Based on an extensive review of existing research on staffing levels in hospitals, in-depth interviews with many Ontario hospital nurses, and an examination of mandated nursing staffing standards in places like California, British Columbia, Nova Scotia and Australia, the researchers recommend Ontario’s hospitals adopt a similar policy to ensure safe staffing levels at all times.
“The evidence shows that nurse-patient ratios save lives,” said Dr. Jim Brophy, co-author of the study and a researcher affiliated with the University of Windsor. “Assigning nurses a manageable workload ensures patients receive appropriate care, which in a high-stakes hospital environment can mean the difference between life and death.”
Dr. Brophy said the evidence was overwhelming on the issue, with one study showing a seven per cent rise in death rates for every additional patient assigned to a nurse. He said another study from the U.K. showed that hospitals with the worst nurse staffing levels had 26 per cent higher death rates. Conversely, death rates declined in California’s hospitals after nursing ratios came into effect in 2004.

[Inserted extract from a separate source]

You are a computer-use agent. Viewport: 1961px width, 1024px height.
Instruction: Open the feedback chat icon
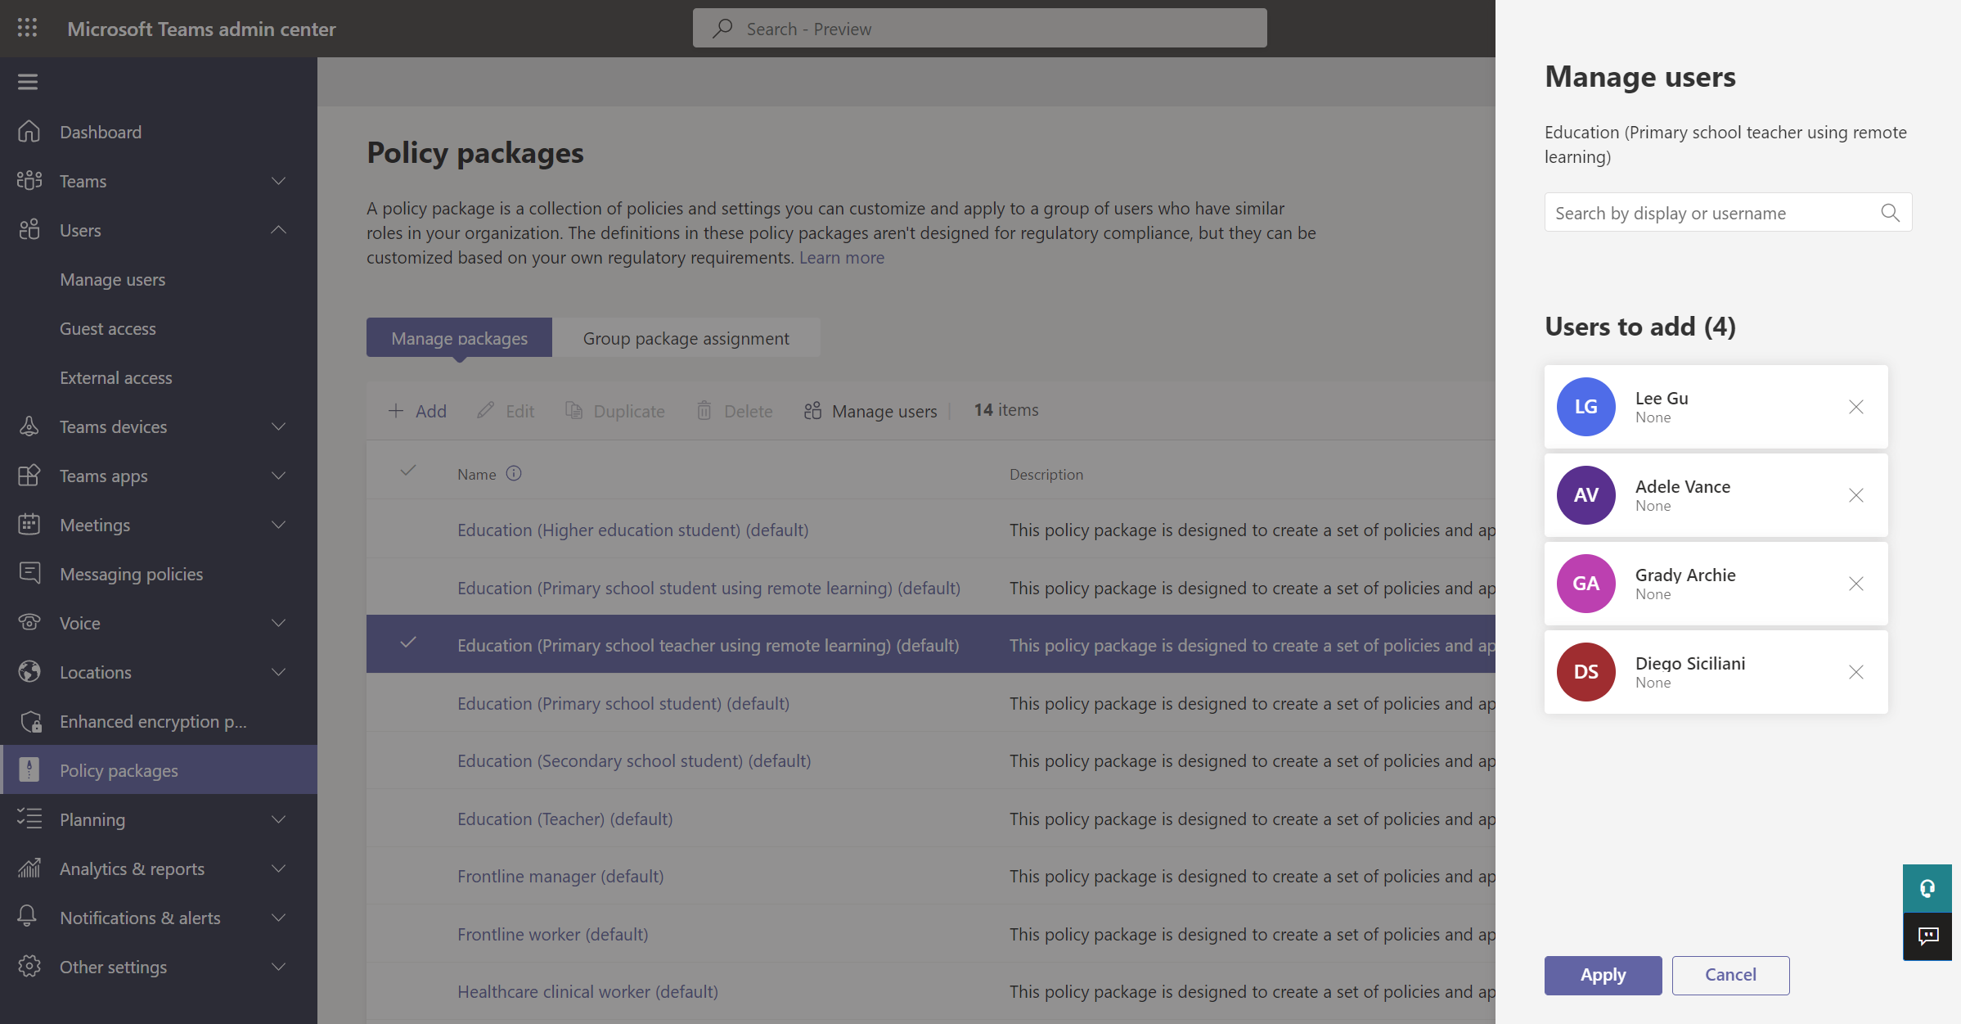1927,936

Nurse-patient ratios are generally associated with a positive impact on patient care, he said, being associated with “lower levels of medical errors, decreased risk of infections, and lower readmission rates.”
Dr. Margaret Keith, co-author of the study, said mandating nurse-patient ratios would address Ontario’s nursing shortage. Between 2022 and 2024, nurse vacancy rates in the province shot up by 43 per cent.

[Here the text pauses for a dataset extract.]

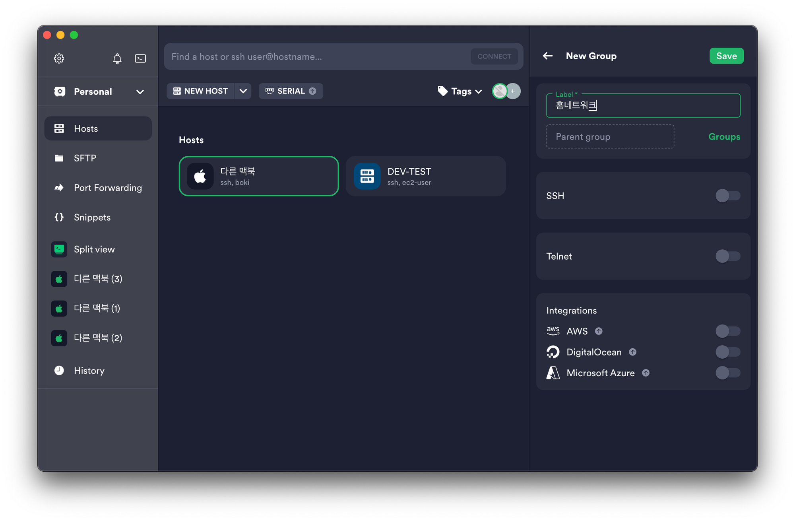Click the DEV-TEST server host icon
The width and height of the screenshot is (795, 521).
pyautogui.click(x=367, y=176)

“Ratios equate to safe staffing levels for nurses,” she said. “Mandated ratios reduce injury rates and burnout, reduce the moral distress of not being able to provide optimum care, and thereby improve staff satisfaction and morale. Addressing these factors would tremendously improve the retention and recruitment problem in Ontario’s hospitals.”
Based on August 2025 data from The College of Nurses of Ontario, there are 16,437 licensed but non-practicing nurses in the province. Keith said Ontario would do well to emulate the Australian province of Victoria, where mandated staffing ratios resulted in a 24 per cent increase in the nursing workforce with more than 7,000 inactive nurses resuming practice.
“It’s an incredible story that shows it is possible to fix the health care staffing crisis,” she said. “We know that attrition rates are very high in Ontario, and this solution could help stem the bleeding.”
Recently, other provincial governments in Canada have taken initiative on minimum nurse staffing levels with employers in British Columbia and Nova Scotia obligated to adhere to newly enforced standards. In Manitoba, the government, employers, and the unions have signed a letter of intent to study the matter.
Rachel Fleming, a registered practical nurse and member of CUPE’s Ontario Council of Hospital Unions (OCHU-CUPE), says inadequate staffing ratios are taking a devastating toll—not only on patient care but also on the emotional well-being of nurses.
“Every day, we’re being forced to make choices that go against everything we believe as caregivers,” said Fleming. “When you can’t give medication on time, when a patient goes without a bath or the comfort of someone simply listening to them, when you can’t even answer a call bell because you’re torn between other patients in desperate need—it breaks your spirit. I know so many incredible nurses who walked away not because they stopped caring, but because the pain of not being able to care properly became unbearable.”
According to the authors of the report, nursing ratios also have the potential to save costs by decreasing reliance on private agency staff, reducing avoidable readmissions, as well as workplace injuries and illnesses.
In California, workplace injuries reduced by 32 per cent after the introduction of nursing ratios while hospitals in Pennsylvania with lower staff burnout rates had 6,200 fewer infections for annual cost-savings of up to $68 million.
OCHU-CUPE will be proposing nurse-patient ratios for 50,000 hospital workers in central bargaining with the Ontario Hospital Association next month. However, the union is wary of the hospitals’ opposition to the idea.
“Hospital management in the past rejected nurse-patient ratios, despite evidence that these ratios save lives and improve health outcomes for patients, because they restrict their ability to understaff—a reality forced on them by Ontario’s chronic underfunding of our hospitals,” said Michael Hurley, president of OCHU-CUPE.
“Ratios will bring thousands of nurses who have left the profession in despair back to work. Adopting ratios in bargaining will push the provincial government to fund and staff its hospitals properly. For patients and for nurses, it is time for this fundamental change.”
Last year, the Ontario PC MPPs voted against an NDP bill to legislate nurse-to-patient ratios in hospitals. The bill was reintroduced by the NDP in May 2025 but has yet to be debated.